Facebook has tightened its commercial focus since its IPO in May this year, so the announcement that its photo-sharing site Instagram will begin trialling advertising with US users was surely inevitable, even if it did cause uproar among its die-hard artistic community.


There has been an increasing emphasis on social-led advertising at the company, with Facebook most recently announcing the imminent introduction of video ad units on its mobile app platform, aimed at further monetising its mobile audience. The arrival of advertising on the Instagram platform will surely support Facebook in making greater strides in mobile display. eMarketer estimates that advertisers will spend $9.52 billion on social network ads worldwide in 2013 (about 8.1% of their overall digital ad budgets), with spending on mobile ads increasing by 89% globally.


Instagram’s news is just the latest in a shift towards more commercial models within social media as a whole, and at the heart of this shift is the serving of more targeted, highly relevant advertisements. Pinterest is just starting to display sponsored posts based on searches carried out on the site, while LinkedIn delivers ads based on members’ job titles, industry and seniority, and Spotify delivers ads based on members’ demographic, location and favourite music genres. Instagram will, of course, tap into Facebook’s considerable targeting know-how, serving ads based on users’ Facebook profile information and ‘likes’, while Instagram users who don’t use Facebook will be served ads corresponding to their previous Insta-likes.


While the business case makes theoretical sense, ensuring that Instagram’s sizeable user base – it attracts an average of 150 million active users each month – is not alienated is key to the model’s success. Tellingly, Instagram has taken a softly, softly approach, perhaps even more so after the fallout from its change in ‘Terms and Conditions’ in January 2013, when its number of daily users was alleged to have dropped by half in just a month. Instagram denied the claims but admitted that it had received lots of ‘concerns’ from users as a result, mostly relating to advertising. The social media platform promptly reverted to its original T&Cs regarding advertising, and in his blog, Instagram co-founder Kevin Systrom wrote, “Going forward, rather than obtain permission from you to introduce possible advertising products we have not yet developed, we are going to take the time to complete our plans, and then come back to our users and explain how we would like for our advertising business to work.”


That time is now, and the company will begin serving advertising in the form of photos (and, eventually, videos) which will appear marked with a ‘sponsored’ label in a user’s feed. Users will be able to tap the button below the ad to indicate when they are not interested in the product or service being advertised, or provide feedback on why they don’t like the ad. The emphasis, in keeping with Instagram’s brand values, will be on “creative and engaging ads”, putting the onus on brands to develop fittingly aesthetic content if they are to gain traction with this audience. Many brands have already invested in building communities on Instagram over the last year and, remarkably, recent statistics show that brands already account for 40% of the 1000 most shared videos on Instagram, suggesting there is clearly an opportunity to be had.
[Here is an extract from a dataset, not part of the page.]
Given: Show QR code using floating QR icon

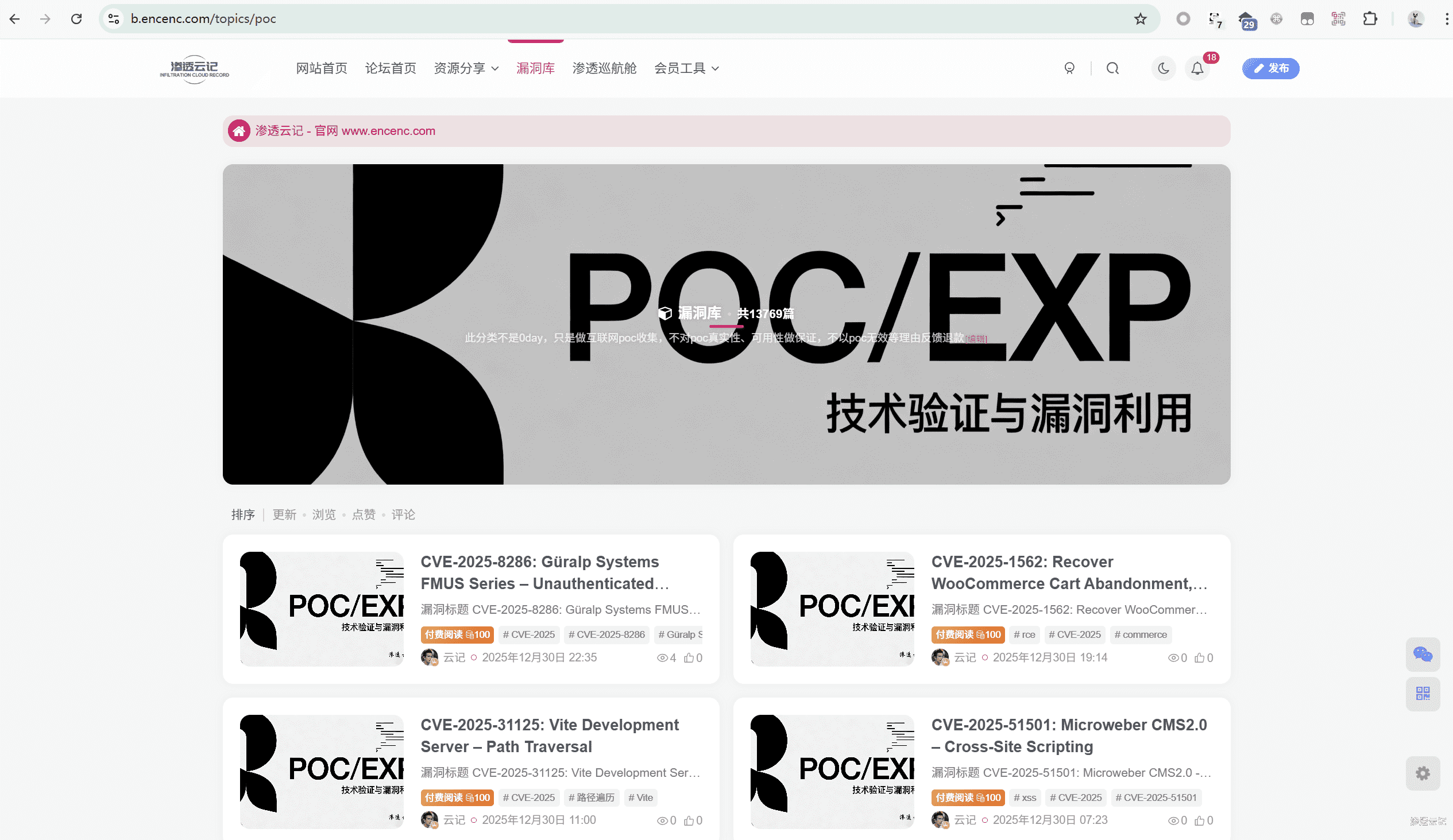Looking at the screenshot, I should pyautogui.click(x=1422, y=694).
Getting the balance right between organic and sponsored content will be Instagram’s main challenge, with many users wary about the way that ads have, arguably, become more and more prevalent on Facebook’s newsfeed. It is also unclear whether Instagram users will have the option to opt out of seeing ads, and anecdotal evidence would suggest that many are perhaps willing to pay a fee to ensure their experience remains uncontaminated by harsh commercial realities. Giving Instagram members the chance to ‘dislike’ an ad or share their feedback might not be enough of a sweetener for some to continue using the platform.
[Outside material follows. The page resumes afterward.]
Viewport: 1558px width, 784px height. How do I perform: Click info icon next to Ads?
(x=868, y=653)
If Instagram gets it right, testing the water with brands who already understand its culture, this move presents a good opportunity for marketers to reach a large and engaged audience, particularly if the ads allow users to click through to make purchases or access further brand content. That said, the creative bar will be set sufficiently high to appease - and appeal to - Instagram junkies, meaning advertisers that don’t create beautiful content will risk damaging their brand. And with the precise nature of users’ lovingly curated and highly personal feeds, the emphasis will need to be on both relevance and style to resonate with this audience.